So why now? Whether the provocation was the result of foolishness, or a deliberate attempt to destroy the atmosphere of togetherness typical of these days of Ramadan – it should be viewed in a more general context, as Yudith Oppenheimer and Aviv Tatarsky of Ir Amim, an NGO that focuses on Israel’s policies in Jerusalem, write on the website Siha Mekomit (Local Call, the Hebrew version of the +972 website): "Those who are following what’s been happening in Jerusalem in the past two years will detect a direct line linking incessant police harassment in [the East Jerusalem neighborhood of] Isawiyah and the events of recent days at the Damascus Gate.
"What the two have in common is the targeting of an area in which there is active Palestinian life, entering it with large police forces and unrelenting attempts to cause friction during a period whose end is not in sight.”

- _DATASET EXCERPT_
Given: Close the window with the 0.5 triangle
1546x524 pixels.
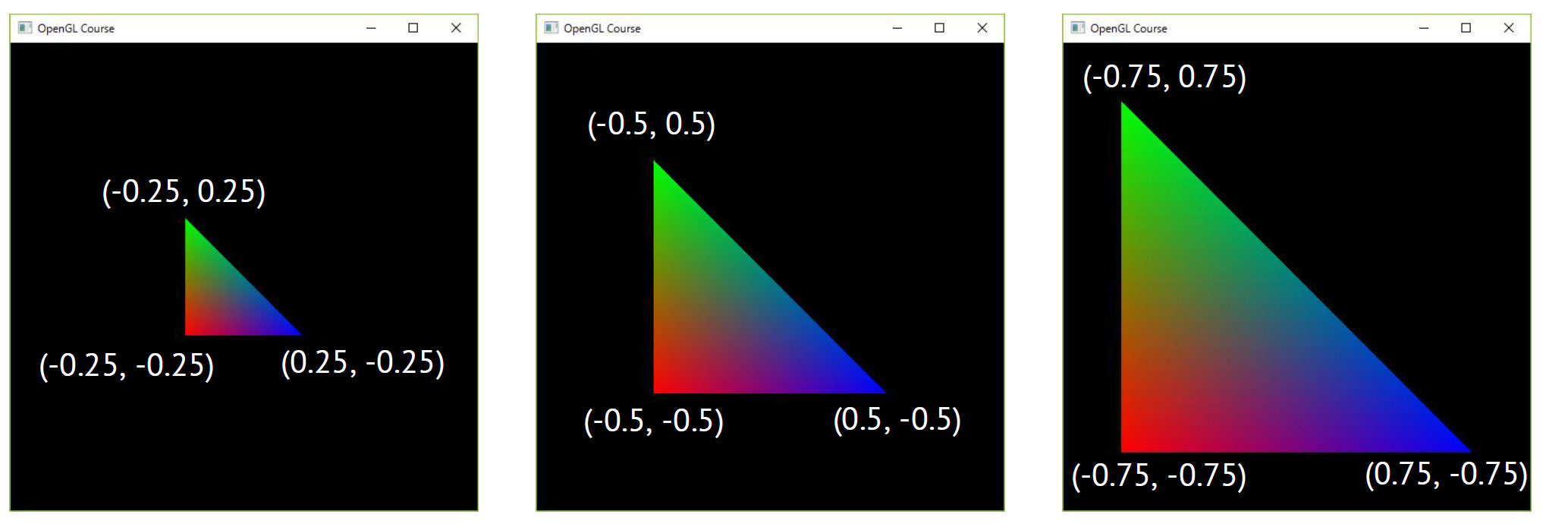Looking at the screenshot, I should click(x=982, y=28).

- _TASKS TO COMPLETE_
#1 Summarize the passage on policing in Jerusalem in two sentences.
#2 List every organization or website named in the passage on policing in Jerusalem.
#3 Repeat the part of the passage on policing in Jerusalem starting with "So why now?" and going on through "the Damascus Gate.".
The listing has no connection to the text about Jerusalem.

- _OUTPUTS FOR THE TASKS_
#1 The passage treats a recent provocation during Ramadan, whether foolish or deliberate, as part of a more general context. Citing Yudith Oppenheimer and Aviv Tatarsky of Ir Amim, it draws a direct line from incessant police harassment in Isawiyah to the recent events at the Damascus Gate: in both, large police forces entered an area of active Palestinian life and made unrelenting attempts to cause friction, with no end in sight.

#2
- Ir Amim
- Siha Mekomit (Local Call)
- the +972 website

#3
So why now? Whether the provocation was the result of foolishness, or a deliberate attempt to destroy the atmosphere of togetherness typical of these days of Ramadan – it should be viewed in a more general context, as Yudith Oppenheimer and Aviv Tatarsky of Ir Amim, an NGO that focuses on Israel’s policies in Jerusalem, write on the website Siha Mekomit (Local Call, the Hebrew version of the +972 website): "Those who are following what’s been happening in Jerusalem in the past two years will detect a direct line linking incessant police harassment in [the East Jerusalem neighborhood of] Isawiyah and the events of recent days at the Damascus Gate.